D’ordinaire, la crise est un phénomène exceptionnel. Là, elle semble s’installer dans la permanence. Il n’est même plus question de « sortie de crise ». Le plan de relance a été emporté avec le remaniement dans une discrétion de faire part de décès analogue à la discrétion du faire part d’existence. Un effet d’annonce aussitôt chassé par l’effet suivant.
Le médiateur du crédit a disparu. Le FSI ne rend pas compte de ses interventions. La crise est la voisine de tous les instants. Il y a des infirmiers qui font attendre. Mais il ne semble plus y avoir de combattants contre la crise comme si la crise avait gagné et le sauve qui peut régnait désormais…
C’est un climat étonnant.
Le dossier de l’échec programmé d’Annecy 2018 le montre.
La première stupidité a été la double candidature de Villes des Alpes du Nord séparées par 45 minutes de trajets en automobiles (voir vidéo ci-dessous de JC Killy).

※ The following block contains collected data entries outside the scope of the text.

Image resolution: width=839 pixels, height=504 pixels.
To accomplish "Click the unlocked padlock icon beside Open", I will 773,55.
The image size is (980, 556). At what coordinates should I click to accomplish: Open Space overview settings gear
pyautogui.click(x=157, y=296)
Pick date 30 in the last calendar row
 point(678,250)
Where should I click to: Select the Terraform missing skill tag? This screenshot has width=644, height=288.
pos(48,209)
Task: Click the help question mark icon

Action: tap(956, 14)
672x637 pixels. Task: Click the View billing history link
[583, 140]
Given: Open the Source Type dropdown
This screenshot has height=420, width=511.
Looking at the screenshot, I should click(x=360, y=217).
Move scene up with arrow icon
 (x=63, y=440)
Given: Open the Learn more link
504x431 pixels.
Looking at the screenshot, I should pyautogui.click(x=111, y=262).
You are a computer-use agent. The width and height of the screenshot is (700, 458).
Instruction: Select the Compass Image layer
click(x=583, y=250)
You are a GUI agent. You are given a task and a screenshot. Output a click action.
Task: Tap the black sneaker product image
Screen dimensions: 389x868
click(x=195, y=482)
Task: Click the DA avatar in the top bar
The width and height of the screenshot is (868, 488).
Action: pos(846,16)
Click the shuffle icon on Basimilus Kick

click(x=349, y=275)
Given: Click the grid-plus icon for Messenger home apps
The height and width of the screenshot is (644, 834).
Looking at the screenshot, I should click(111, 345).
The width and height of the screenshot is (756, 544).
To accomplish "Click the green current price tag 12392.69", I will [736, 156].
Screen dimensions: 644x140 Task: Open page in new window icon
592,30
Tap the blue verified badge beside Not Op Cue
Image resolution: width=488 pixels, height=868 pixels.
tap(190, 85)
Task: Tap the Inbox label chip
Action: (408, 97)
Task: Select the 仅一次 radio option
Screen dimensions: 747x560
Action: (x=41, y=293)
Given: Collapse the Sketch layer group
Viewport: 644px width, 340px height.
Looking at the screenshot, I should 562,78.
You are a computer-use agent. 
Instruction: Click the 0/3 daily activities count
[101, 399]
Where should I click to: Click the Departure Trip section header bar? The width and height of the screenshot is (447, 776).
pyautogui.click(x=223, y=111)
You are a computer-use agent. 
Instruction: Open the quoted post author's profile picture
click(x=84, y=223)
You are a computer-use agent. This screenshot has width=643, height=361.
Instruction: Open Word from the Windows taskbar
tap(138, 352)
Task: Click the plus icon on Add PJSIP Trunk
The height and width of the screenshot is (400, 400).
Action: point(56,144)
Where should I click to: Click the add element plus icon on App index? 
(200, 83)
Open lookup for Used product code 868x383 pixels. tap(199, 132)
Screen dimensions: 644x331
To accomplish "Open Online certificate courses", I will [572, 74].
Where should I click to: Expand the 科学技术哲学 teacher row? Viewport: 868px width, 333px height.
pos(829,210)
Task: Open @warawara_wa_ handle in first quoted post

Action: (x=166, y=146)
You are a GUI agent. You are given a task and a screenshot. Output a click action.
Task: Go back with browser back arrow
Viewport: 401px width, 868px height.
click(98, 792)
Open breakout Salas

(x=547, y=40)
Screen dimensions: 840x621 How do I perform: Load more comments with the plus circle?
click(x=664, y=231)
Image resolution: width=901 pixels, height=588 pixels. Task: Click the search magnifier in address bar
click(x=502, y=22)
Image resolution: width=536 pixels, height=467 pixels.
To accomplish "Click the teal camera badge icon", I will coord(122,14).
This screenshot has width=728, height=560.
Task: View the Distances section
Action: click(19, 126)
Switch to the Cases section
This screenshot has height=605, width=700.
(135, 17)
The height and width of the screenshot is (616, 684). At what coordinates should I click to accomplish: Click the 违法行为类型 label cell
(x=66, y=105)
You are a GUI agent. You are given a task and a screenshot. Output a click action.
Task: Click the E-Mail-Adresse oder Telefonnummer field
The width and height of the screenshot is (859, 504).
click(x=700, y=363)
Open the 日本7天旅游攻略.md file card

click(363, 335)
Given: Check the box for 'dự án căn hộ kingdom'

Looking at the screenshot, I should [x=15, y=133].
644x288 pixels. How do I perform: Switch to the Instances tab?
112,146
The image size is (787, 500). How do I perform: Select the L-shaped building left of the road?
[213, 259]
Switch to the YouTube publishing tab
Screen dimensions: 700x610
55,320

Puis la seconde stupidité fut que la victoire de l’une ne devienne pas la victoire de tous. Les égoïsmes et les rivalités avaient repris le dessus annonçant l’échec de tous.
Tant que l’avenir ne sera pas perçu comme passant par des grands investissements et par la compression des budgets de fonctionnement des collectivités publiques, la sortie de crise sera repoussée. Les JO étaient et demeurent un formidable catalyseur d’énergies, une remise à niveau des équipements.
Les collectivités publiques ne redistribuent plus. Le fonctionnement absorbe toutes les recettes. Elles n’investissent plus. Tant que les collectivités publiques n’auront pas regagné de la marge de manoeuvre sur leur fonctionnement, la sortie de crise ne sera pas d’actualité.